__TASK TO COMPLETE__. Below is a set of entries; copy all of them exactly.

[Records drawn from a dataset]
┏━━
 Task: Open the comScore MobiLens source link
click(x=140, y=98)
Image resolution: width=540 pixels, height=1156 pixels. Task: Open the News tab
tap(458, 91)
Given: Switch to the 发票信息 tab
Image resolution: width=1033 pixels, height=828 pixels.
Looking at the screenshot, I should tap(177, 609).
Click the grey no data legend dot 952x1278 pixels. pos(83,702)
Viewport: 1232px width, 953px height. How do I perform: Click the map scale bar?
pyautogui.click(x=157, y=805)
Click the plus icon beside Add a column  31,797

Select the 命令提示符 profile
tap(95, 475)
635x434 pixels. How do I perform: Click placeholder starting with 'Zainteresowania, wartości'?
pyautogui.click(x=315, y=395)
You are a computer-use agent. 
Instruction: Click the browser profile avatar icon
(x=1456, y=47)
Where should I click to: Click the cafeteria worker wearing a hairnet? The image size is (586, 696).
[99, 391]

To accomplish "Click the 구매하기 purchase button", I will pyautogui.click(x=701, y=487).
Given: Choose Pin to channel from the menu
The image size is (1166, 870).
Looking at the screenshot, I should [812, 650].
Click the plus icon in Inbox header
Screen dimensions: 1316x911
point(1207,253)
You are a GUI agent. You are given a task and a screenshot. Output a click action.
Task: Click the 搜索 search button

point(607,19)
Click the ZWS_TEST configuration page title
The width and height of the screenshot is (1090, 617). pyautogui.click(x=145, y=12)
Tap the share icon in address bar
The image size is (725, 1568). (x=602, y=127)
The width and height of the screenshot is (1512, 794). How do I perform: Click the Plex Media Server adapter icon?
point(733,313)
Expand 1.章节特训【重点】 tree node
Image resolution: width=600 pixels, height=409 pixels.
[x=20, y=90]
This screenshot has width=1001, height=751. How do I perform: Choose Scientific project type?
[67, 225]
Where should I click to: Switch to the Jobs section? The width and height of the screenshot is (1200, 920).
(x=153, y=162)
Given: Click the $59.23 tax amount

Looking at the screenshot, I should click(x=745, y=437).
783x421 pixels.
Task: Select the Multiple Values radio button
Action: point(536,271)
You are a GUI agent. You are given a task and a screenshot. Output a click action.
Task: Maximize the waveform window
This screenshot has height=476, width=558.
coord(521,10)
┗━━
__EXERCISE SOLUTION__.
 Task: Open the comScore MobiLens source link
click(x=140, y=98)
Image resolution: width=540 pixels, height=1156 pixels. Task: Open the News tab
tap(458, 91)
Given: Switch to the 发票信息 tab
Image resolution: width=1033 pixels, height=828 pixels.
Looking at the screenshot, I should tap(177, 609).
Click the grey no data legend dot 952x1278 pixels. pos(83,702)
Viewport: 1232px width, 953px height. How do I perform: Click the map scale bar?
pyautogui.click(x=157, y=805)
Click the plus icon beside Add a column  31,797

Select the 命令提示符 profile
tap(95, 475)
635x434 pixels. How do I perform: Click placeholder starting with 'Zainteresowania, wartości'?
pyautogui.click(x=315, y=395)
You are a computer-use agent. 
Instruction: Click the browser profile avatar icon
(x=1456, y=47)
Where should I click to: Click the cafeteria worker wearing a hairnet? The image size is (586, 696).
[99, 391]

To accomplish "Click the 구매하기 purchase button", I will pyautogui.click(x=701, y=487).
Given: Choose Pin to channel from the menu
The image size is (1166, 870).
Looking at the screenshot, I should [812, 650].
Click the plus icon in Inbox header
Screen dimensions: 1316x911
point(1207,253)
You are a GUI agent. You are given a task and a screenshot. Output a click action.
Task: Click the 搜索 search button

point(607,19)
Click the ZWS_TEST configuration page title
The width and height of the screenshot is (1090, 617). pyautogui.click(x=145, y=12)
Tap the share icon in address bar
The image size is (725, 1568). (x=602, y=127)
The width and height of the screenshot is (1512, 794). How do I perform: Click the Plex Media Server adapter icon?
point(733,313)
Expand 1.章节特训【重点】 tree node
Image resolution: width=600 pixels, height=409 pixels.
[x=20, y=90]
This screenshot has width=1001, height=751. How do I perform: Choose Scientific project type?
[67, 225]
Where should I click to: Switch to the Jobs section? The width and height of the screenshot is (1200, 920).
(x=153, y=162)
Given: Click the $59.23 tax amount

Looking at the screenshot, I should click(x=745, y=437).
783x421 pixels.
Task: Select the Multiple Values radio button
Action: point(536,271)
You are a GUI agent. You are given a task and a screenshot. Output a click action.
Task: Maximize the waveform window
This screenshot has height=476, width=558.
coord(521,10)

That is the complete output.